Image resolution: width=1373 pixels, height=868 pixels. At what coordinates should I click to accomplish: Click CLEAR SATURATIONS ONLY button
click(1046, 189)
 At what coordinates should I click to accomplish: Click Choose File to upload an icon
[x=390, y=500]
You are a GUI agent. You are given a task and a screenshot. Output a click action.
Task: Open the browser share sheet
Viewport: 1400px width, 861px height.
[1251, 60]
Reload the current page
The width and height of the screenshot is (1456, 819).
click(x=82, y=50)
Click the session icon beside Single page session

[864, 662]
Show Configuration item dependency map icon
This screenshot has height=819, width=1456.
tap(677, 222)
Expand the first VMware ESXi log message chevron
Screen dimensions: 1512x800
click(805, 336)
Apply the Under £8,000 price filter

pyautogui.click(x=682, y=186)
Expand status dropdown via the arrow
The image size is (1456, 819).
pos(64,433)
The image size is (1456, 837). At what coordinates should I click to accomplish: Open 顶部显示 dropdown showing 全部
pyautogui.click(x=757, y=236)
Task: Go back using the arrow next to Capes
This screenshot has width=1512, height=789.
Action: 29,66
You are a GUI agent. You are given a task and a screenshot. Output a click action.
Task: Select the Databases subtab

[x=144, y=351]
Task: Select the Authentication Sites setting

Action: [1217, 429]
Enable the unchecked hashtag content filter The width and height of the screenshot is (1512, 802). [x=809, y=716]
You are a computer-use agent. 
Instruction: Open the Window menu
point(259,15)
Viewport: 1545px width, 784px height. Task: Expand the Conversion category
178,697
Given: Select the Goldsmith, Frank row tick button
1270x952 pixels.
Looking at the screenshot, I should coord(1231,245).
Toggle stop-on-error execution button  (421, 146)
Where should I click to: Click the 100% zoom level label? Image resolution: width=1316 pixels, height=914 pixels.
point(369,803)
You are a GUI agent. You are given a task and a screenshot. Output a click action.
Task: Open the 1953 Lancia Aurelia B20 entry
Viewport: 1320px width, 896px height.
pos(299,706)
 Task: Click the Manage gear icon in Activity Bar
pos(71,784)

§ **EXERCISE**
Exactly as written, reproduce the whole listing.

§ **EXERCISE RESPONSE**
Image resolution: width=1373 pixels, height=868 pixels. At what coordinates should I click to accomplish: Click CLEAR SATURATIONS ONLY button
click(1046, 189)
 At what coordinates should I click to accomplish: Click Choose File to upload an icon
[x=390, y=500]
You are a GUI agent. You are given a task and a screenshot. Output a click action.
Task: Open the browser share sheet
Viewport: 1400px width, 861px height.
[1251, 60]
Reload the current page
The width and height of the screenshot is (1456, 819).
click(x=82, y=50)
Click the session icon beside Single page session

[864, 662]
Show Configuration item dependency map icon
This screenshot has height=819, width=1456.
tap(677, 222)
Expand the first VMware ESXi log message chevron
Screen dimensions: 1512x800
click(805, 336)
Apply the Under £8,000 price filter

pyautogui.click(x=682, y=186)
Expand status dropdown via the arrow
The image size is (1456, 819).
pos(64,433)
The image size is (1456, 837). At what coordinates should I click to accomplish: Open 顶部显示 dropdown showing 全部
pyautogui.click(x=757, y=236)
Task: Go back using the arrow next to Capes
This screenshot has width=1512, height=789.
Action: 29,66
You are a GUI agent. You are given a task and a screenshot. Output a click action.
Task: Select the Databases subtab

[x=144, y=351]
Task: Select the Authentication Sites setting

Action: [1217, 429]
Enable the unchecked hashtag content filter The width and height of the screenshot is (1512, 802). [x=809, y=716]
You are a computer-use agent. 
Instruction: Open the Window menu
point(259,15)
Viewport: 1545px width, 784px height. Task: Expand the Conversion category
178,697
Given: Select the Goldsmith, Frank row tick button
1270x952 pixels.
Looking at the screenshot, I should coord(1231,245).
Toggle stop-on-error execution button  (421, 146)
Where should I click to: Click the 100% zoom level label? Image resolution: width=1316 pixels, height=914 pixels.
point(369,803)
You are a GUI agent. You are given a task and a screenshot. Output a click action.
Task: Open the 1953 Lancia Aurelia B20 entry
Viewport: 1320px width, 896px height.
pos(299,706)
 Task: Click the Manage gear icon in Activity Bar
pos(71,784)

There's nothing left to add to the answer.